The Chinese Ministry of Commerce has imposed provisional tariffs of up to 42.7% on select European dairy imports following an anti-subsidy investigation. The duties, effective Tuesday, range from 21.9% to 42.7%, with most companies facing rates around 30%. The move is widely interpreted as retaliation for EU tariffs on Chinese electric vehicles and targets various dairy products including protected origin cheeses.
The European Commission has issued a sharp rebuke, calling the tariffs unjustified and unwarranted. Spokesperson Olof Gill stated that the investigation is based on questionable allegations and insufficient evidence. European officials are examining the decision closely and preparing formal objections to submit to Chinese authorities.
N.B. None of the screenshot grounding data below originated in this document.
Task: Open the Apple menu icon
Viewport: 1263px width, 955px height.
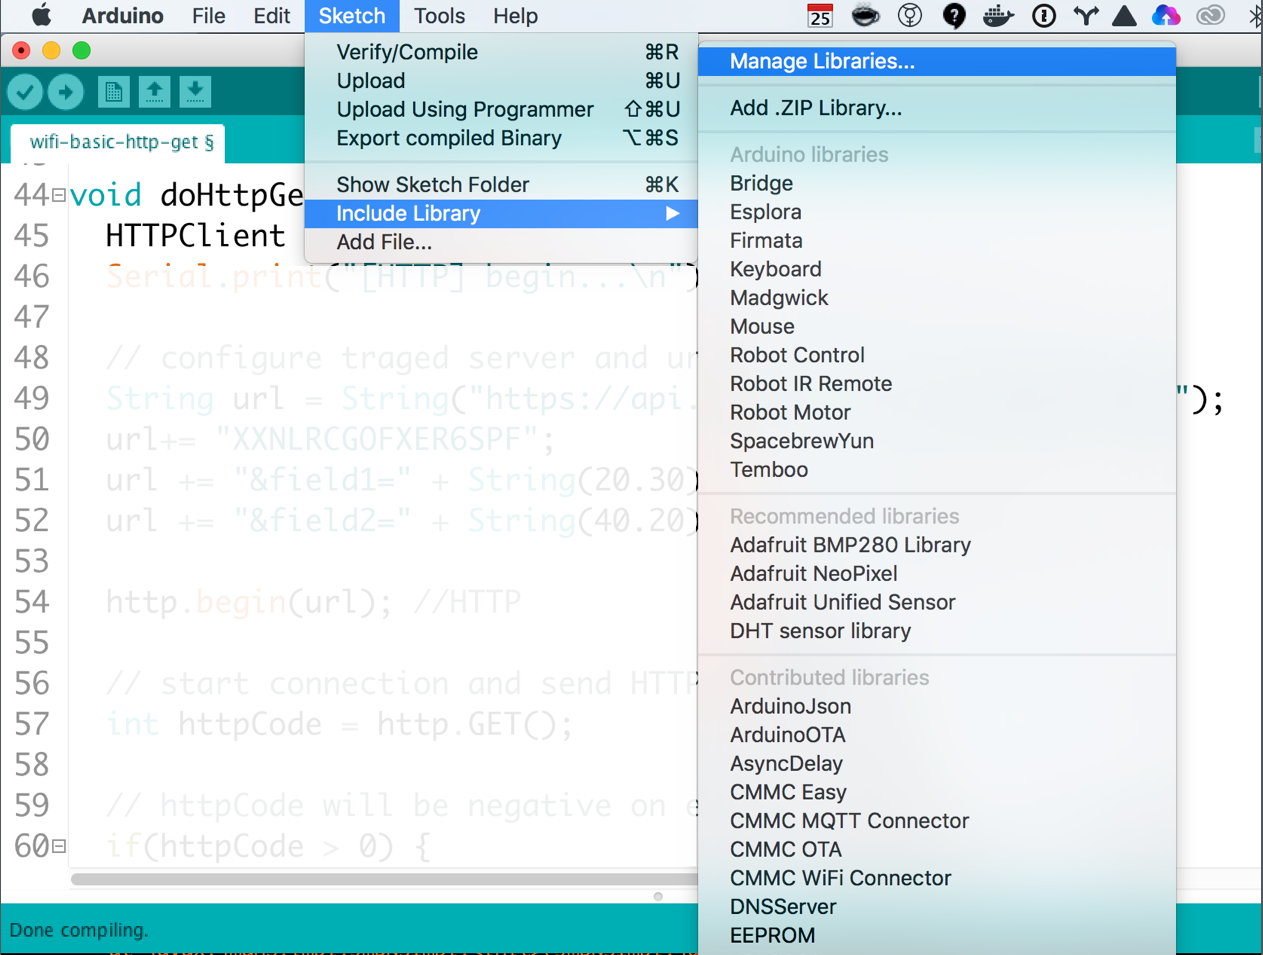Action: tap(41, 16)
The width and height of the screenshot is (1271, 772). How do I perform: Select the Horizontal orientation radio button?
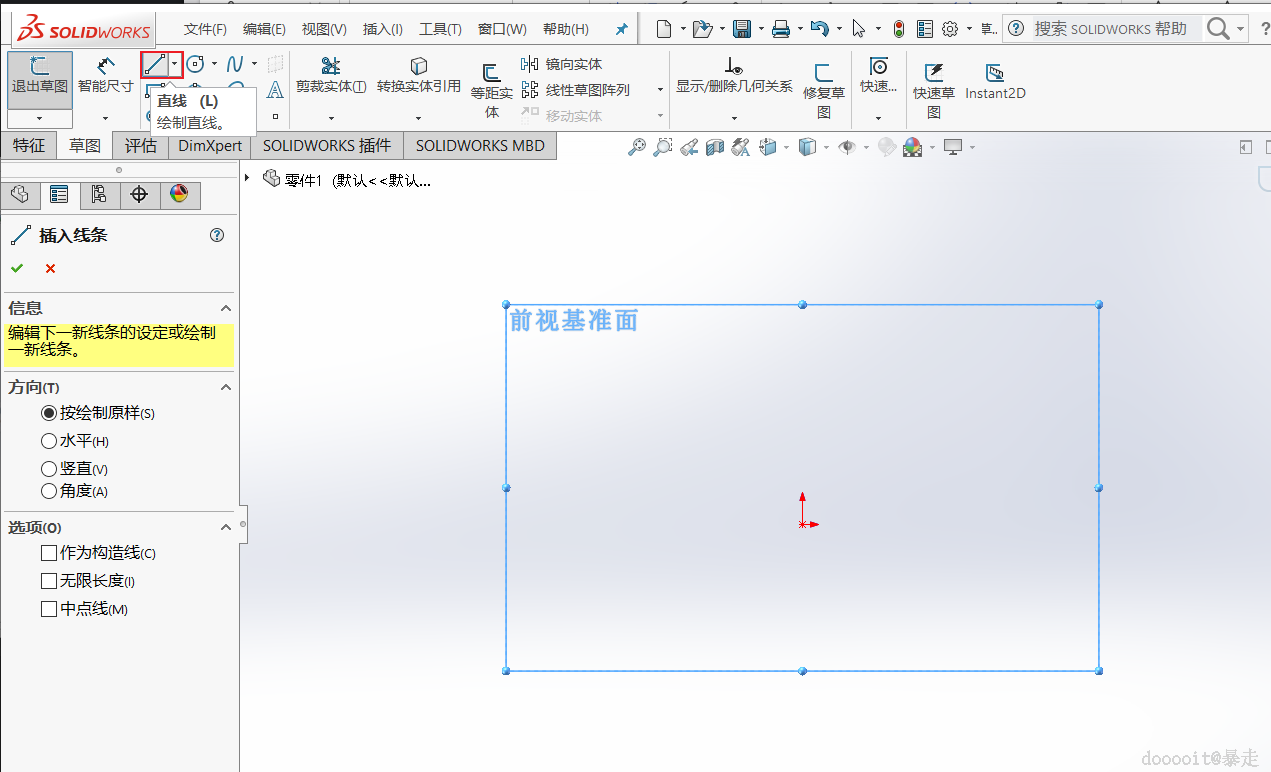[49, 441]
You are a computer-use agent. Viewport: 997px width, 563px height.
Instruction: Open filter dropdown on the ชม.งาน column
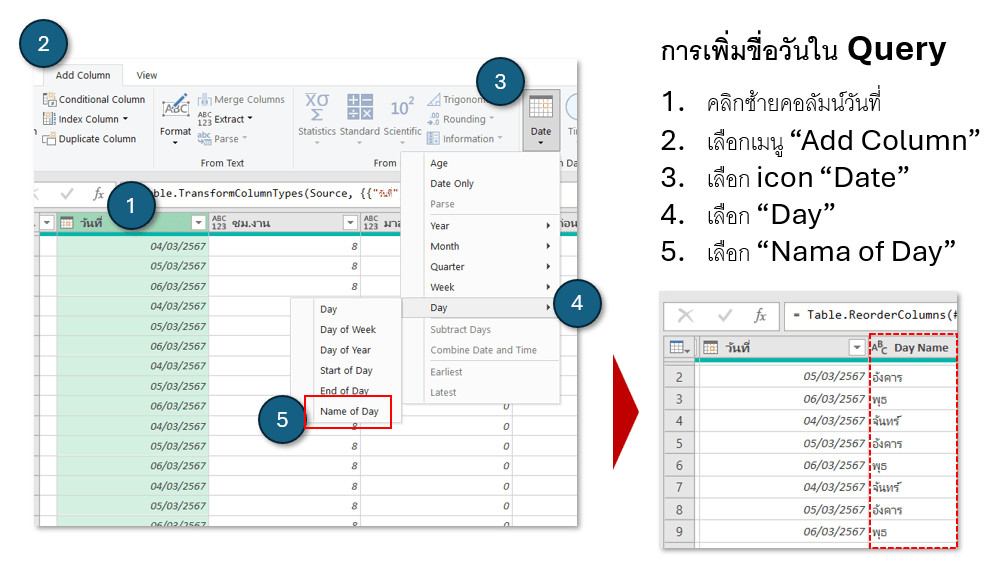[x=350, y=222]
Trade friction between the EU and China began in 2023 when Europe launched an investigation into subsidies for Chinese electric vehicle manufacturers. Beijing has responded with tariffs on multiple European products including brandy, pork, and dairy. However, China has shown some flexibility, occasionally reducing provisional tariffs in final rulings and exempting certain companies, as seen with major cognac producers.
The tariff structure affects around 60 companies with varying rates based on cooperation. Arla Foods will pay 28.6% to 29.7% on products including Lurpak and Castello brands. Italy’s Sterilgarda Alimenti faces the lowest rate at 21.9%, while FrieslandCampina’s Belgian and Dutch operations must pay 42.7%. Companies that didn’t participate automatically receive maximum tariffs.
The measures arrive as Chinese dairy producers deal with oversupply and falling prices. Declining birthrates and more frugal consumers have weakened domestic demand. China imported approximately $589 million in affected dairy products last year. The government previously encouraged producers to reduce milk production and cull older, less efficient cattle to stabilize the market.